La carrera que mueve a las grandes potencias
La revelación coreana entra en una disputa global acérrima. Estados Unidos, China y Rusia llevan años corriendo para desarrollar e implementar armas hipersónicas, y cada nuevo país que domina esta tecnología mueve un poco el tablero mundial. Ver a Corea del Sur mostrar un misil de este tipo es señal de que el club de los hipersónicos está creciendo.
Este avance también tiene un lado de disuasión. Tener un arma capaz de hundir barcos a gran distancia hace que cualquier adversario lo piense dos veces antes de provocar. No se trata necesariamente de querer la guerra, sino de mostrar que se tiene fuerza suficiente para responder a una amenaza. Es la vieja lógica de que, a veces, la mejor forma de evitar un conflicto es dejar claro que estás preparado para él.
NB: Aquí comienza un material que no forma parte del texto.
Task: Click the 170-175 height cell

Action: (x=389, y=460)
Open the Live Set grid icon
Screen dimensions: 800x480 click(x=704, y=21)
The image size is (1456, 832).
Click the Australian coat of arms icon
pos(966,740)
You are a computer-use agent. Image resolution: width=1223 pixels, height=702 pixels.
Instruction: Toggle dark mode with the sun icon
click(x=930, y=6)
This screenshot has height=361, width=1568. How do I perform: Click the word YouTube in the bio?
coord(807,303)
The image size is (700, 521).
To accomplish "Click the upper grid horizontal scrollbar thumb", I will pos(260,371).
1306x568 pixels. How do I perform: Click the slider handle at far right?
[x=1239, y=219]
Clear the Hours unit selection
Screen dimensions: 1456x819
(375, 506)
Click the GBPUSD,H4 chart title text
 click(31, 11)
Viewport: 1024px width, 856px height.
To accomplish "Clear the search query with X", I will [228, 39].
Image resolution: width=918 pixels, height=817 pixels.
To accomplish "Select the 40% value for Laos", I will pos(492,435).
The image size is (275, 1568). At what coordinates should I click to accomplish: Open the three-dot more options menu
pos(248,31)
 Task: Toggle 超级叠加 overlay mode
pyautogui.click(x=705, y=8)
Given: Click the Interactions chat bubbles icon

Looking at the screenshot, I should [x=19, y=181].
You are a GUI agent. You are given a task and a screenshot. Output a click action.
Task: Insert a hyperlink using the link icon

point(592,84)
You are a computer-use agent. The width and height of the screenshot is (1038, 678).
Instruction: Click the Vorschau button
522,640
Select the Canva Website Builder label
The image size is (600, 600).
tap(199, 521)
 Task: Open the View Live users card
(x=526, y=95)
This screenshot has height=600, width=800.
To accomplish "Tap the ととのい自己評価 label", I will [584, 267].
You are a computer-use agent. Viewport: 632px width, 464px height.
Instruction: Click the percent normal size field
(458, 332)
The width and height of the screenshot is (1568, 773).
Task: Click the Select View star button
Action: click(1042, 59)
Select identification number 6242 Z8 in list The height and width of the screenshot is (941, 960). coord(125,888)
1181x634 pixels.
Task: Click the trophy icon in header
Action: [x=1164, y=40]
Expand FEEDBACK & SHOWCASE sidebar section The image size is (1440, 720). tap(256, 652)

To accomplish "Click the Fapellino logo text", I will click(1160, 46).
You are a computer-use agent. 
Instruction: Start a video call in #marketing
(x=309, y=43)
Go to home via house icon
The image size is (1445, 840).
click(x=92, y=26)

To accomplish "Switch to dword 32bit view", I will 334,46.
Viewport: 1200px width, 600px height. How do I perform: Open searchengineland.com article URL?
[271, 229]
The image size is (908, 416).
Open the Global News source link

También hay un efecto dominó que suele acompañar estos anuncios. Cuando un país revela un arma nueva y poderosa, los vecinos sienten que deben responder con algo a la altura, lo que acelera las inversiones de todos en la misma dirección. Por eso, cada misil hipersónico que aparece no solo cambia la posición de quien lo fabricó, sino que empuja a toda una región a correr detrás, en un ciclo difícil de frenar una vez que comienza. La revelación de Corea del Sur entra justamente en este juego de espejos, en el que nadie quiere ser el último en dominar la tecnología del momento.

La velocidad como nueva moneda de poder
Imagino el tamaño del esfuerzo técnico detrás de un arma así, capaz de volar tan rápido que el aire a su alrededor se convierte en fuego, y aun así acertar a un barco a cientos de kilómetros de distancia. Es el tipo de tecnología que define el lugar de un país en el mundo, separando a los que dependen de otros de los que pueden defenderse por sí mismos.
Al revelar su misil hipersónico antibuque, Corea del Sur envía un mensaje claro de que quiere estar del lado de quienes dominan su propio destino militar. En un tiempo en que la velocidad se ha convertido en una nueva moneda de poder, tener armas que vuelan más rápido de lo que cualquier defensa puede seguir es, cada vez más, una cuestión de soberanía. Y la carrera, al parecer, apenas está comenzando.
¿Crees que armas tan rápidas hacen el mundo más seguro por el miedo, o solo más peligroso?